__Dataset__:

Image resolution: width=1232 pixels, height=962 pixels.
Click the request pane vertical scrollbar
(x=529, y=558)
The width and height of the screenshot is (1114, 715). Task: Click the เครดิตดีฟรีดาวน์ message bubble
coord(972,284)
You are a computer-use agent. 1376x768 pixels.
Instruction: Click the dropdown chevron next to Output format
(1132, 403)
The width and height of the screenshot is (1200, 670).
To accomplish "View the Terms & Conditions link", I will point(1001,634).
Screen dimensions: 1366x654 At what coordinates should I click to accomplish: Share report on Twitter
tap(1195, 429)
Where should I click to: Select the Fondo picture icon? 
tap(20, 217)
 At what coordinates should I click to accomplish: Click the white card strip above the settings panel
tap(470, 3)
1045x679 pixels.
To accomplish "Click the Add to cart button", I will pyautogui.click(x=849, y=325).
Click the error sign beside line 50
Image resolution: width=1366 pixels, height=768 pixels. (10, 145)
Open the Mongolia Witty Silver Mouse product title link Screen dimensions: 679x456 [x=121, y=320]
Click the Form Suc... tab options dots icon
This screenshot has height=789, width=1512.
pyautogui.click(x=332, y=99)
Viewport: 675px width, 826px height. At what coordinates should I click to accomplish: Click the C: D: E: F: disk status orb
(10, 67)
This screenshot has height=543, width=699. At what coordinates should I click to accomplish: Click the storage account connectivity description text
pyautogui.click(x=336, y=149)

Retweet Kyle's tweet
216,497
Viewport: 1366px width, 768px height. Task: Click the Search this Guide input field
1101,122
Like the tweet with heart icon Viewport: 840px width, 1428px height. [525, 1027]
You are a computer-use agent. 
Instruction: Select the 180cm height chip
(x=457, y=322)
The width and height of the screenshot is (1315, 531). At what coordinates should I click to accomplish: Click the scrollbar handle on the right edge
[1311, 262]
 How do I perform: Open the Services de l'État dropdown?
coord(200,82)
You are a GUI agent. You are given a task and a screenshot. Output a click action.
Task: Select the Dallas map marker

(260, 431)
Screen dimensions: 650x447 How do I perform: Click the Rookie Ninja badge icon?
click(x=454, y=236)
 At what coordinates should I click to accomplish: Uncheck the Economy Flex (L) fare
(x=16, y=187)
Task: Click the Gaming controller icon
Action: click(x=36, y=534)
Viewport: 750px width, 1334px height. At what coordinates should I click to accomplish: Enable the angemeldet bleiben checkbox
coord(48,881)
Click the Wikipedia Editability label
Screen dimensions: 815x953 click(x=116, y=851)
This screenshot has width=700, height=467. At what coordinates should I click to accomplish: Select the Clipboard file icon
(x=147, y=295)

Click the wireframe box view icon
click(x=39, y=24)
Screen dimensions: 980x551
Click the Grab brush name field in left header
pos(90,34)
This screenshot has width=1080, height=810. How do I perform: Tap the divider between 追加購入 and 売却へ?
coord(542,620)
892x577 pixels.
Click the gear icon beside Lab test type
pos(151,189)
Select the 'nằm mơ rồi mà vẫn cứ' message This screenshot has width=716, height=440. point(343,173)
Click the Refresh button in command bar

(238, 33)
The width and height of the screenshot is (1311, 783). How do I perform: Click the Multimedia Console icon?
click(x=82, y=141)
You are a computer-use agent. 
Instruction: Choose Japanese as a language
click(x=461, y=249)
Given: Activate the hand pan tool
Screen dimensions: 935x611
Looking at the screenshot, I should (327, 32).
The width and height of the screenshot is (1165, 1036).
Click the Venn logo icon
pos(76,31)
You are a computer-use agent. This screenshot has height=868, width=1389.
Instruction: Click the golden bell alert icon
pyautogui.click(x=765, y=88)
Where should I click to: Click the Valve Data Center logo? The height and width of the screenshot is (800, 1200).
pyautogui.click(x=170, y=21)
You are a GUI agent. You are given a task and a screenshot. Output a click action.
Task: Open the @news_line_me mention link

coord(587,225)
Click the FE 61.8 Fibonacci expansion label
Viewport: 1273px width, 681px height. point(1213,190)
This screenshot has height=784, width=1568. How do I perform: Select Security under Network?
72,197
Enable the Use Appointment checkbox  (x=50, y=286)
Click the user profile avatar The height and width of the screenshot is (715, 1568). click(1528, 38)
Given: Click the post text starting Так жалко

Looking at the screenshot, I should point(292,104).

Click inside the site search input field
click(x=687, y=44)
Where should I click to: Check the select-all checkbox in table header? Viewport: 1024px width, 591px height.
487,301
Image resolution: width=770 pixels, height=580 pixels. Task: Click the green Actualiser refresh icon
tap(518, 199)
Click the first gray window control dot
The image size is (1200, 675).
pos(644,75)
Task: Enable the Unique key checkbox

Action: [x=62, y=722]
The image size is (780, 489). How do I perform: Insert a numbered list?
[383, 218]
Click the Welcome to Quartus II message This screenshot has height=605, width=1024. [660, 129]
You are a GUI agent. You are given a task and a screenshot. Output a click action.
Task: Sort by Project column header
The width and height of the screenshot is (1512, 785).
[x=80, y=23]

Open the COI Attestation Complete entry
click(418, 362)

__Assigned task__:
Word for word and line for line, give the material again.

__Solved problem__:
Image resolution: width=1232 pixels, height=962 pixels.
Click the request pane vertical scrollbar
(x=529, y=558)
The width and height of the screenshot is (1114, 715). Task: Click the เครดิตดีฟรีดาวน์ message bubble
coord(972,284)
You are a computer-use agent. 1376x768 pixels.
Instruction: Click the dropdown chevron next to Output format
(1132, 403)
The width and height of the screenshot is (1200, 670).
To accomplish "View the Terms & Conditions link", I will point(1001,634).
Screen dimensions: 1366x654 At what coordinates should I click to accomplish: Share report on Twitter
tap(1195, 429)
Where should I click to: Select the Fondo picture icon? 
tap(20, 217)
 At what coordinates should I click to accomplish: Click the white card strip above the settings panel
tap(470, 3)
1045x679 pixels.
To accomplish "Click the Add to cart button", I will pyautogui.click(x=849, y=325).
Click the error sign beside line 50
Image resolution: width=1366 pixels, height=768 pixels. (10, 145)
Open the Mongolia Witty Silver Mouse product title link Screen dimensions: 679x456 [x=121, y=320]
Click the Form Suc... tab options dots icon
This screenshot has height=789, width=1512.
pyautogui.click(x=332, y=99)
Viewport: 675px width, 826px height. At what coordinates should I click to accomplish: Click the C: D: E: F: disk status orb
(10, 67)
This screenshot has height=543, width=699. At what coordinates should I click to accomplish: Click the storage account connectivity description text
pyautogui.click(x=336, y=149)

Retweet Kyle's tweet
216,497
Viewport: 1366px width, 768px height. Task: Click the Search this Guide input field
1101,122
Like the tweet with heart icon Viewport: 840px width, 1428px height. [525, 1027]
You are a computer-use agent. 
Instruction: Select the 180cm height chip
(x=457, y=322)
The width and height of the screenshot is (1315, 531). At what coordinates should I click to accomplish: Click the scrollbar handle on the right edge
[1311, 262]
 How do I perform: Open the Services de l'État dropdown?
coord(200,82)
You are a GUI agent. You are given a task and a screenshot. Output a click action.
Task: Select the Dallas map marker

(260, 431)
Screen dimensions: 650x447 How do I perform: Click the Rookie Ninja badge icon?
click(x=454, y=236)
 At what coordinates should I click to accomplish: Uncheck the Economy Flex (L) fare
(x=16, y=187)
Task: Click the Gaming controller icon
Action: click(x=36, y=534)
Viewport: 750px width, 1334px height. At what coordinates should I click to accomplish: Enable the angemeldet bleiben checkbox
coord(48,881)
Click the Wikipedia Editability label
Screen dimensions: 815x953 click(x=116, y=851)
This screenshot has width=700, height=467. At what coordinates should I click to accomplish: Select the Clipboard file icon
(x=147, y=295)

Click the wireframe box view icon
click(x=39, y=24)
Screen dimensions: 980x551
Click the Grab brush name field in left header
pos(90,34)
This screenshot has width=1080, height=810. How do I perform: Tap the divider between 追加購入 and 売却へ?
coord(542,620)
892x577 pixels.
Click the gear icon beside Lab test type
pos(151,189)
Select the 'nằm mơ rồi mà vẫn cứ' message This screenshot has width=716, height=440. point(343,173)
Click the Refresh button in command bar

(238, 33)
The width and height of the screenshot is (1311, 783). How do I perform: Click the Multimedia Console icon?
click(x=82, y=141)
You are a computer-use agent. 
Instruction: Choose Japanese as a language
click(x=461, y=249)
Given: Activate the hand pan tool
Screen dimensions: 935x611
Looking at the screenshot, I should (327, 32).
The width and height of the screenshot is (1165, 1036).
Click the Venn logo icon
pos(76,31)
You are a computer-use agent. This screenshot has height=868, width=1389.
Instruction: Click the golden bell alert icon
pyautogui.click(x=765, y=88)
Where should I click to: Click the Valve Data Center logo? The height and width of the screenshot is (800, 1200).
pyautogui.click(x=170, y=21)
You are a GUI agent. You are given a task and a screenshot. Output a click action.
Task: Open the @news_line_me mention link

coord(587,225)
Click the FE 61.8 Fibonacci expansion label
Viewport: 1273px width, 681px height. point(1213,190)
This screenshot has height=784, width=1568. How do I perform: Select Security under Network?
72,197
Enable the Use Appointment checkbox  (x=50, y=286)
Click the user profile avatar The height and width of the screenshot is (715, 1568). click(1528, 38)
Given: Click the post text starting Так жалко

Looking at the screenshot, I should point(292,104).

Click inside the site search input field
click(x=687, y=44)
Where should I click to: Check the select-all checkbox in table header? Viewport: 1024px width, 591px height.
487,301
Image resolution: width=770 pixels, height=580 pixels. Task: Click the green Actualiser refresh icon
tap(518, 199)
Click the first gray window control dot
The image size is (1200, 675).
pos(644,75)
Task: Enable the Unique key checkbox

Action: [x=62, y=722]
The image size is (780, 489). How do I perform: Insert a numbered list?
[383, 218]
Click the Welcome to Quartus II message This screenshot has height=605, width=1024. [660, 129]
You are a GUI agent. You are given a task and a screenshot. Output a click action.
Task: Sort by Project column header
The width and height of the screenshot is (1512, 785).
[x=80, y=23]

Open the COI Attestation Complete entry
click(418, 362)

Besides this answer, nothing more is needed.